As members of a medical aid, we all want to be able to access the necessary level of healthcare in a time of need, covered by the monthly contributions we pay.

It is an unfortunate reality that a significant number of healthcare professionals across many disciplines, have lost their moral compass and feel entitled to exploit our private healthcare system and unduly enrich themselves. This is despite the economic hardship felt by most members and their struggle to afford the ever-increasing medical scheme premiums. It also taints the hard-earned reputations of the majority of conscientious and caring practitioners whose main aim is to improve the health status of their patients.

Fraud and alternatively abusive claiming behaviour, eat into the limited reserves of a medical scheme and force schemes to tighten their control over the benefits that they provide. The funds lost through fraud must ultimately be paid by the membership base, instead of being made available to expand necessary healthcare amongst its covered families.

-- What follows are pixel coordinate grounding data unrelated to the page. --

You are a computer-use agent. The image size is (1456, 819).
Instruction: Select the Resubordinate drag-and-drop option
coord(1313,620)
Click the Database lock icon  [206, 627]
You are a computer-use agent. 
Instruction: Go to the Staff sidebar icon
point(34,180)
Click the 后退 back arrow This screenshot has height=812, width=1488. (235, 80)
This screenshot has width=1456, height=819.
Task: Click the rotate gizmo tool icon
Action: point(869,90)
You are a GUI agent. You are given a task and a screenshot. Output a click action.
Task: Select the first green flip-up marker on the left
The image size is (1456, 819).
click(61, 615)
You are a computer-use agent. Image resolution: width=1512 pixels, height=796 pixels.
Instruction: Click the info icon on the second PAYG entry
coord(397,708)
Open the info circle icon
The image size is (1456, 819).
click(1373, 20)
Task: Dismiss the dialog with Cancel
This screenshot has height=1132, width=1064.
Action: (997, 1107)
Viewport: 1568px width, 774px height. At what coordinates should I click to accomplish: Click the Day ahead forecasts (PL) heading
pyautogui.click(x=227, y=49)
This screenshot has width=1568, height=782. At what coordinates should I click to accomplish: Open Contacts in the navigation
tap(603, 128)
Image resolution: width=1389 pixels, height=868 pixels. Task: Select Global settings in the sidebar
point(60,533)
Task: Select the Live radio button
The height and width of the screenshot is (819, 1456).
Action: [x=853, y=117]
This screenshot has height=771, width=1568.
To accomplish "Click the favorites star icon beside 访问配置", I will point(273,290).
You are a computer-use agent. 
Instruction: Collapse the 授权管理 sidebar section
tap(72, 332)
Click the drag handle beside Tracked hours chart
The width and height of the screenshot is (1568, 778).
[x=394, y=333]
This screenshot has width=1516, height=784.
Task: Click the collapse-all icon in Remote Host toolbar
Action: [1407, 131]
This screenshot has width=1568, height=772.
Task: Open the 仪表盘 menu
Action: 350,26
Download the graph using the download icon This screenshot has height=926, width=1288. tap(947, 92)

We can define fraud as the ‘intentional misrepresentation of the facts in order to illegally/ unethically obtain financial gain at the expense of someone else. In healthcare, this is most often done through performing unnecessary tests or procedures, claiming for services not rendered, tariff code manipulation or collusion between healthcare providers and our members. Some members may even ‘loan’ their membership card to a friend or relative, so that they may receive healthcare services. Another example of a fraudulent claim is where a member receives cash or other grocery items at a pharmacy, whilst medicines are claimed from the scheme.

Members must be vigilant when accessing healthcare services to ensure you are only billed for what was done and that you raise a query with the Scheme if there is any suspicion of undue claims being submitted on your membership number. This would include checking the medicine received at a pharmacy against the invoice you sign, making sure that all practitioners claiming whilst in hospital were actually seen in hospital and that those claims accurately reflect what was done.

Medscheme has implemented very advanced industry-leading analytical software in their forensics unit, in order to identify more accurately and more readily the abnormal claiming patterns received from healthcare providers. Each practice is compared to their peers and outliers are flagged for investigation. Where anomalies are identified and cannot be rationally explained by the provider, money will be recovered for the scheme. If the anomalies are serious, then the provider will be reported to the HPCSA or even the police. Members found to be colluding with practitioners may be removed from the scheme or a criminal case may be opened against them. Fraud will not be tolerated for the good of all members on our medical schemes.